Kudos also for affirming once and for all what we
suspected all along: that our current leaders will sacrifice anything
and everything on the altar of foreign investments: our dignity, our pride,
our health, our lives.
President Macapagal’s presence at the groundbreaking
of Philip Morris last week reveals her lack of understanding of both local
and international policy developments on tobacco control. Locally, the
much hailed Philippine Clean Air Act which categorically bans smoking
in enclosed public places in order to protect non-smokers from second-hand
smoke and internationally, the Framework Convention on Tobacco Control
of the World Health Organization in which several government agencies
have been actively involved since 1999 in order to support global efforts
to arrest the single largest cause of preventable death and disease worldwide.

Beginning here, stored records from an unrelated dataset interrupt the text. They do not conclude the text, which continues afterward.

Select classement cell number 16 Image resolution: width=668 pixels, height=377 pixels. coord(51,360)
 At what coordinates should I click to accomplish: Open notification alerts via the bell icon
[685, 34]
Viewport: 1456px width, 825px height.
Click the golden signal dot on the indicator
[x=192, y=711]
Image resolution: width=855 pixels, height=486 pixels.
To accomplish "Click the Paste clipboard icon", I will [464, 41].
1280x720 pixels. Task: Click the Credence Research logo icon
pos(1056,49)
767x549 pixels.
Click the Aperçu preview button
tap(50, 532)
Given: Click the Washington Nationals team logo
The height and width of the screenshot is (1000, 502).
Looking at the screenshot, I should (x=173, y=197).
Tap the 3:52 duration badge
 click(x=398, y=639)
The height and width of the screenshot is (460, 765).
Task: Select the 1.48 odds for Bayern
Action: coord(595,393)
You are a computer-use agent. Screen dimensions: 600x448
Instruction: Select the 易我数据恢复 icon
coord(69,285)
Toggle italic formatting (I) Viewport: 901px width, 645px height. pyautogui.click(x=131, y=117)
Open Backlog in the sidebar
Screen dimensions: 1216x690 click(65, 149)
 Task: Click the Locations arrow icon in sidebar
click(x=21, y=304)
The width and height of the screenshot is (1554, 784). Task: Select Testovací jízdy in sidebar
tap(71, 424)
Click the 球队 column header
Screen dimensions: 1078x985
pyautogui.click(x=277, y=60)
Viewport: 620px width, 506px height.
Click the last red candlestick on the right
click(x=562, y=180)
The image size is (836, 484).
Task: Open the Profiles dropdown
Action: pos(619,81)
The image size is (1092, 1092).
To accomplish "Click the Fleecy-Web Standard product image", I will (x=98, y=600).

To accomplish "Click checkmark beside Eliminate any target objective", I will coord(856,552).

Ignorance of these two milestones in tobacco control
policy brings our country much shame.
However, if consistency in policy is too much to
ask, maybe we can get down to some political realities:
- Two Filipinos--smokers and non-smokers die from tobacco-related
diseases each hour, resulting in 20,000 deaths each year. (Even the
Abu Sayyaf can’t beat the record of the tobacco industry on this
score!)
- The economic losses (tobacco-related health care, cleaning
costs, man-hours lost at work and premature deaths) from tobacco use
is as much as 46 billion pesos a year compared to revenues in tobacco
tax duties and fees which only totaled 21.4 billion pesos in 1998. (Economic
benefits from protecting the tobacco industry is a myth.)
- Based on the 2000 Global Youth Tobacco Survey, a fifth
of all Filipino children start smoking at age 10. The WHO estimates
that approximately half of these children will die prematurely because
of addiction to nicotine. (Educational programs for the youth such as
the one that Philip Morris wants to sponsor won’t work.)
- The poor bear the greatest burden for smoking since
they cannot afford chemotherapy for cancer, daily medications for asthma,
or open-heart surgery for clogged coronary arteries. (The pro-tobacco
policy is anti-poor.)
Is all this worth 1,000 new jobs, Mrs. President?
Any support that the government or any private institution
will receive from Philip Morris to promote educational programs on tobacco
control is blood money. Nicotine addiction from cigarette smoking should
be placed in the same category as heroin and shabu.
Scientific evidence here and abroad shows that tobacco
consumption cannot be reduced by educational programs alone unless this
occurs in an environment where there is a strong national regulatory policy
to raise the price of tobacco products, ban its sale to minors and ban
all forms of advertising and promotion.
The presence of the head of government at the ground-breaking
of a twilight industry that was refused in other countries (that have
serious tobacco control policies and stronger regulatory powers over health
hazards) is tantamount to declaring war on health advocates who have struggled
for many years to protect public health. Worst, it ensures the death of
thousands of Filipinos.
It's hilarious; we are all in tears!
This is in behalf of the Framework Convention on
Tobacco Control Alliance-Philippines (FCAP), an organization of 56 individual
and group members who support of national policy for tobacco regulation.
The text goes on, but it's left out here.